Now, Chief Executive John Lee – who was sanctioned by the U.S. government in 2020 – is claiming he received a personal invitation to represent Hong Kong at the Asia-Pacific Economic Cooperation (APEC) Forum in San Francisco on November 15th. State Department has yet to deny issuing him an invitation, despite asserting previously that he would not be invited. While John Lee allegedly received an invitation, he will not participate in the forum, according to him, due to scheduling.
John Lee was no bystander in the 2020 crackdown that led to Hong Kong’s downfall; he oversaw acts of police brutality, the imprisonment of over 10,000 political prisoners, and wields the National Security Law like a sword. He is not someone who should be welcomed with open arms by the U.S. government.
While complicity at the top is a given in a place like Hong Kong, the rapid deterioration in the impartiality of the judiciary merits further attention. Once lauded as free and fair, Hong Kong’s judiciary is now complicit in the prosecution and jailing of thousands of political prisoners, including well-known pro-democracy advocates, Jimmy Lai, Gwyneth Ho, and Joshua Wong.

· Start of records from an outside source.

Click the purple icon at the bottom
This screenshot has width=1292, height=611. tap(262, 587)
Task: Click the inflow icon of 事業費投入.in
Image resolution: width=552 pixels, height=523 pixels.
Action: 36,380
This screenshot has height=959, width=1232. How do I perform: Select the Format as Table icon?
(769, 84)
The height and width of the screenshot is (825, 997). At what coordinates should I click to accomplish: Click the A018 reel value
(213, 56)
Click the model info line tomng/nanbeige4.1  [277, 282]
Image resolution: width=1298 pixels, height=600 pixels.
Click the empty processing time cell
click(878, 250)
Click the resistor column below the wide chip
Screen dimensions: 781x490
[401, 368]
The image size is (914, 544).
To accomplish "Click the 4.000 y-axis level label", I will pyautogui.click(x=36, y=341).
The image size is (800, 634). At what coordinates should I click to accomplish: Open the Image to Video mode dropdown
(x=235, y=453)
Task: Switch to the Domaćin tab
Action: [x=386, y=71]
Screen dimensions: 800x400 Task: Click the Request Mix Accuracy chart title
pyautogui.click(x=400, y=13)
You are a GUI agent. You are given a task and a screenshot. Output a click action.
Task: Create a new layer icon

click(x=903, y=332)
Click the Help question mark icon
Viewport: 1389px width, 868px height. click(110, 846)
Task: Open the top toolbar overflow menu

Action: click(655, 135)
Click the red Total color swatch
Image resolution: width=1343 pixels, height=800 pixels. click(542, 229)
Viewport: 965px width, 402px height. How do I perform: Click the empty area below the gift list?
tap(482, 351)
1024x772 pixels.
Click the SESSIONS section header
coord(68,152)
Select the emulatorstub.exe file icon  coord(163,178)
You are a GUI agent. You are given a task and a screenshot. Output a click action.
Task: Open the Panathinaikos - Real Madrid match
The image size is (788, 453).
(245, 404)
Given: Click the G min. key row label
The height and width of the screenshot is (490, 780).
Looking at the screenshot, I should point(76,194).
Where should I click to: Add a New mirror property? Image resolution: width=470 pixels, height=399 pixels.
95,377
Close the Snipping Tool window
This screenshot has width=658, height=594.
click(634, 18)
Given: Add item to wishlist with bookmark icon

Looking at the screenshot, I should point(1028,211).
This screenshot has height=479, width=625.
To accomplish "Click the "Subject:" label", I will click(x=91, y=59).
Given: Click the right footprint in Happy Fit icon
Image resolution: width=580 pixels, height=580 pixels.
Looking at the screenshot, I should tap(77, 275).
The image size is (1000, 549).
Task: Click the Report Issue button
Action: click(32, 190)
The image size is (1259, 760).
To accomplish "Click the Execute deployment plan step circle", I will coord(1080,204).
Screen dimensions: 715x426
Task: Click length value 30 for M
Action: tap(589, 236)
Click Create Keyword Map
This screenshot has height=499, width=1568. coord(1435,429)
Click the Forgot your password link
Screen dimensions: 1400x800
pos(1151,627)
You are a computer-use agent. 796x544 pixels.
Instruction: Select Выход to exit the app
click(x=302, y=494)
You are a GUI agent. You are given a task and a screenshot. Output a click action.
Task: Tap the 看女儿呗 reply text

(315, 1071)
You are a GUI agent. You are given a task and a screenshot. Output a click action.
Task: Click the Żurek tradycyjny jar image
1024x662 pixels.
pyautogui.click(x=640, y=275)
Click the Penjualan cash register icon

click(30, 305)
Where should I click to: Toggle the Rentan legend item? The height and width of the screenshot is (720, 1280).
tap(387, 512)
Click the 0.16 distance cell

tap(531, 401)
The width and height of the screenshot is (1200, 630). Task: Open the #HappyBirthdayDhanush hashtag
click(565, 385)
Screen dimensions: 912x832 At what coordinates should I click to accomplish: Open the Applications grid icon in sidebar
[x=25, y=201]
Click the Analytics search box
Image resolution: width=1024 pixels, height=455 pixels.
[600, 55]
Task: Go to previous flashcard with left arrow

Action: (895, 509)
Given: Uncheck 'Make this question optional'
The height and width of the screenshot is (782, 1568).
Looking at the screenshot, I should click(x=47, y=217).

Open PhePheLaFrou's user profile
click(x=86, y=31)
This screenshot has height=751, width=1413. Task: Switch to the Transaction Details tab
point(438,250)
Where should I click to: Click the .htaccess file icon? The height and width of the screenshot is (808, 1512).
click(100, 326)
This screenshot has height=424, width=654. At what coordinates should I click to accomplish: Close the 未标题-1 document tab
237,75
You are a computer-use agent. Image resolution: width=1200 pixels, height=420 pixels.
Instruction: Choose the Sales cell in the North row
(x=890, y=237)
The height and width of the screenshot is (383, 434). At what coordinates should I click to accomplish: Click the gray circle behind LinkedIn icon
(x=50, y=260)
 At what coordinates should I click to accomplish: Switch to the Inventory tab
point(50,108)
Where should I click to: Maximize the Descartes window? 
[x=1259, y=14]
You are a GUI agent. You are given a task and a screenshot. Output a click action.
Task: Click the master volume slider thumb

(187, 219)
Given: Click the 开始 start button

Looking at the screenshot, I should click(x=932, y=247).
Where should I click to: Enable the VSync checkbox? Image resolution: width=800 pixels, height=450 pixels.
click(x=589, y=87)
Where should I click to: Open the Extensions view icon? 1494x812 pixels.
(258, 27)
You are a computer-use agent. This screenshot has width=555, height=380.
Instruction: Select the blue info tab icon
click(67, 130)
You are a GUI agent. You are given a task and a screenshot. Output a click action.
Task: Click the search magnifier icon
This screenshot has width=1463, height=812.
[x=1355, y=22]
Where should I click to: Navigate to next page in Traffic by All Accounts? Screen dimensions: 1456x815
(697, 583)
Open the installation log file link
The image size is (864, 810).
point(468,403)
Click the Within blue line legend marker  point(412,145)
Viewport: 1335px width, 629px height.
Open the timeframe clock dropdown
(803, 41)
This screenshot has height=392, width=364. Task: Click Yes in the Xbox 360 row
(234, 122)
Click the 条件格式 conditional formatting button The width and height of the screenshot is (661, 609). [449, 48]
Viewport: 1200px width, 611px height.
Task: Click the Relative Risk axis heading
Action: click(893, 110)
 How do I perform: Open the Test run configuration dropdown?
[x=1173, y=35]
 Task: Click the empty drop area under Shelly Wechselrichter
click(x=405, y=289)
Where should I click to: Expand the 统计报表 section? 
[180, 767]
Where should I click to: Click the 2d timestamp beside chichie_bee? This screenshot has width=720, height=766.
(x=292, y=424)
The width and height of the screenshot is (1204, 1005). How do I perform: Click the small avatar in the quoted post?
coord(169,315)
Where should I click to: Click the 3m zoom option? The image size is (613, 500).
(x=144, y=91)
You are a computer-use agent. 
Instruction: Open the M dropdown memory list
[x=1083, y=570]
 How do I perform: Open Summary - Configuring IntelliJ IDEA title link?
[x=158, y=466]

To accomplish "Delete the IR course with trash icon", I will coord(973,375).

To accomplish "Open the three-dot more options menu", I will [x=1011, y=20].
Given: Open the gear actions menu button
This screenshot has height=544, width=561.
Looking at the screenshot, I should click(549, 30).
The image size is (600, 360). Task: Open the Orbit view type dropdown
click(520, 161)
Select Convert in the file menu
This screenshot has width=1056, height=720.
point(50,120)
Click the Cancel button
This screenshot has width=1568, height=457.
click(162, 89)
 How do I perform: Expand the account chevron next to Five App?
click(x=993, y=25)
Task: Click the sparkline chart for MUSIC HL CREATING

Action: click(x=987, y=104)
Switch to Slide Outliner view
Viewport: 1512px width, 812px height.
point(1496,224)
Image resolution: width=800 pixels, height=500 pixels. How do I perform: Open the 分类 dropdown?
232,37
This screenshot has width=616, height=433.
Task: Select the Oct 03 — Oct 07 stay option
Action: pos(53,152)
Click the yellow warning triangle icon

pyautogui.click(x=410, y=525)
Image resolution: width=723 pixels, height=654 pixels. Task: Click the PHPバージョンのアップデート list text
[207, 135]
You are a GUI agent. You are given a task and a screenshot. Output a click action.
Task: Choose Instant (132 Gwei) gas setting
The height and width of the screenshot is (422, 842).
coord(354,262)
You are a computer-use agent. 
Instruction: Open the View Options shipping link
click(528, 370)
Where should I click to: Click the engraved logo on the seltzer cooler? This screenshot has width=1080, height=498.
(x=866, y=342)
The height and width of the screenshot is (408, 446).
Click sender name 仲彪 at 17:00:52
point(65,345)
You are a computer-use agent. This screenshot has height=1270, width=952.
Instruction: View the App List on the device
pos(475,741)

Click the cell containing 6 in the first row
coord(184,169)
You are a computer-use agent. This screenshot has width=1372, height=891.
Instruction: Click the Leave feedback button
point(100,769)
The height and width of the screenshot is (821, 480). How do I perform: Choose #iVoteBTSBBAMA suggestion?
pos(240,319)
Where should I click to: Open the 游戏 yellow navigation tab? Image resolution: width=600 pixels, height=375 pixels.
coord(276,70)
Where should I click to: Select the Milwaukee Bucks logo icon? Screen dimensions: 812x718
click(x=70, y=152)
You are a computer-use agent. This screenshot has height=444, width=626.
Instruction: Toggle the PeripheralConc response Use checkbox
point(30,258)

“We all know Hong Kong’s judiciary isn’t the source of pride and independence it used to be,” said Senator Dan Sullivan, the lead sponsor of the “Hong Kong Judicial Sanctions Act” in the Senate. “Since the 2019 - 2020 crackdown, the judiciary in Hong Kong has become an instrument of the CCP to target innocent civilians. My colleagues and I are introducing legislation to focus the Biden administration’s attention on this insidious aspect of the CCP’s takeover of Hong Kong and the regime’s flagrant violation of the civil rights and autonomy promised to Hong Kongers in the Sino-British Joint Declaration.”
The introduction of the bill was met with ire from the Hong Kong government, with John Lee himself condemning it, and other pro-Beijing voices suggesting that the bill’s introduction might lead to Hong Kong political prisoners being tried in the People’s Republic of China rather than in Hong Kong. These empty threats demonstrate the power of potentially sanctioning these judges and prosecutors.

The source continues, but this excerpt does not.